## [PROBLEM DETAILS]
Return every line of the data below word for word, including the punctuation.

Stored records:
※ ※ ※

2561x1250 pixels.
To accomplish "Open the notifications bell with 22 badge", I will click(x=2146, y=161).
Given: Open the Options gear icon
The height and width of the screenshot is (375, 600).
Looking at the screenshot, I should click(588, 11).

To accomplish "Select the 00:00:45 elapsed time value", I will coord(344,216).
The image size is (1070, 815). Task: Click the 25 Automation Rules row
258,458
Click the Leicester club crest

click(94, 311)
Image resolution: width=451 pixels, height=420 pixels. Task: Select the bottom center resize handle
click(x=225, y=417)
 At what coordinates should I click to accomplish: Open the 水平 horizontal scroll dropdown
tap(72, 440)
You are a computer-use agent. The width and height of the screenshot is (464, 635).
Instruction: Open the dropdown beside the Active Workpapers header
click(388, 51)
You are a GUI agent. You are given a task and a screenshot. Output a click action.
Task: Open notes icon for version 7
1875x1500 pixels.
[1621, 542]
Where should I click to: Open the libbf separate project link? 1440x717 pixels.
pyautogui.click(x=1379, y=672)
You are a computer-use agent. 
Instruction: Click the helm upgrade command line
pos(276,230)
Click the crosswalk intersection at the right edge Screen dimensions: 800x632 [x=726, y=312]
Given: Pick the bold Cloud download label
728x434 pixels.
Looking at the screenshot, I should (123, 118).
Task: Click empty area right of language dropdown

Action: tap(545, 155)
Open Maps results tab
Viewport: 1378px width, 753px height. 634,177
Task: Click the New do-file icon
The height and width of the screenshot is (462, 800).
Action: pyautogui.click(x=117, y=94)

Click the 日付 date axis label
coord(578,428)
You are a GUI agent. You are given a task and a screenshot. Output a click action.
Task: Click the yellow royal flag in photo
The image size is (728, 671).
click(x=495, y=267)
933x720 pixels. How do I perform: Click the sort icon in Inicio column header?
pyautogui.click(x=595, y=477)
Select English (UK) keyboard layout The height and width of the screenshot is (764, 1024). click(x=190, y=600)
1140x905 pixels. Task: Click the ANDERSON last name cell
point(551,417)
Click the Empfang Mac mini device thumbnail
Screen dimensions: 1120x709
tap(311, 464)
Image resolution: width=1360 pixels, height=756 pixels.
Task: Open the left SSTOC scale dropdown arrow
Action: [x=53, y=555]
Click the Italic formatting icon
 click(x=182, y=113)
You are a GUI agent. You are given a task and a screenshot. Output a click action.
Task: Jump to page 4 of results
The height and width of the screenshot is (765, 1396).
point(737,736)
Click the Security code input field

※ ※ ※

## [RESPONSE BOX]
2561x1250 pixels.
To accomplish "Open the notifications bell with 22 badge", I will click(x=2146, y=161).
Given: Open the Options gear icon
The height and width of the screenshot is (375, 600).
Looking at the screenshot, I should click(588, 11).

To accomplish "Select the 00:00:45 elapsed time value", I will coord(344,216).
The image size is (1070, 815). Task: Click the 25 Automation Rules row
258,458
Click the Leicester club crest

click(94, 311)
Image resolution: width=451 pixels, height=420 pixels. Task: Select the bottom center resize handle
click(x=225, y=417)
 At what coordinates should I click to accomplish: Open the 水平 horizontal scroll dropdown
tap(72, 440)
You are a computer-use agent. The width and height of the screenshot is (464, 635).
Instruction: Open the dropdown beside the Active Workpapers header
click(388, 51)
You are a GUI agent. You are given a task and a screenshot. Output a click action.
Task: Open notes icon for version 7
1875x1500 pixels.
[1621, 542]
Where should I click to: Open the libbf separate project link? 1440x717 pixels.
pyautogui.click(x=1379, y=672)
You are a computer-use agent. 
Instruction: Click the helm upgrade command line
pos(276,230)
Click the crosswalk intersection at the right edge Screen dimensions: 800x632 [x=726, y=312]
Given: Pick the bold Cloud download label
728x434 pixels.
Looking at the screenshot, I should (123, 118).
Task: Click empty area right of language dropdown

Action: tap(545, 155)
Open Maps results tab
Viewport: 1378px width, 753px height. 634,177
Task: Click the New do-file icon
The height and width of the screenshot is (462, 800).
Action: pyautogui.click(x=117, y=94)

Click the 日付 date axis label
coord(578,428)
You are a GUI agent. You are given a task and a screenshot. Output a click action.
Task: Click the yellow royal flag in photo
The image size is (728, 671).
click(x=495, y=267)
933x720 pixels. How do I perform: Click the sort icon in Inicio column header?
pyautogui.click(x=595, y=477)
Select English (UK) keyboard layout The height and width of the screenshot is (764, 1024). click(x=190, y=600)
1140x905 pixels. Task: Click the ANDERSON last name cell
point(551,417)
Click the Empfang Mac mini device thumbnail
Screen dimensions: 1120x709
tap(311, 464)
Image resolution: width=1360 pixels, height=756 pixels.
Task: Open the left SSTOC scale dropdown arrow
Action: [x=53, y=555]
Click the Italic formatting icon
 click(x=182, y=113)
You are a GUI agent. You are given a task and a screenshot. Output a click action.
Task: Jump to page 4 of results
The height and width of the screenshot is (765, 1396).
point(737,736)
Click the Security code input field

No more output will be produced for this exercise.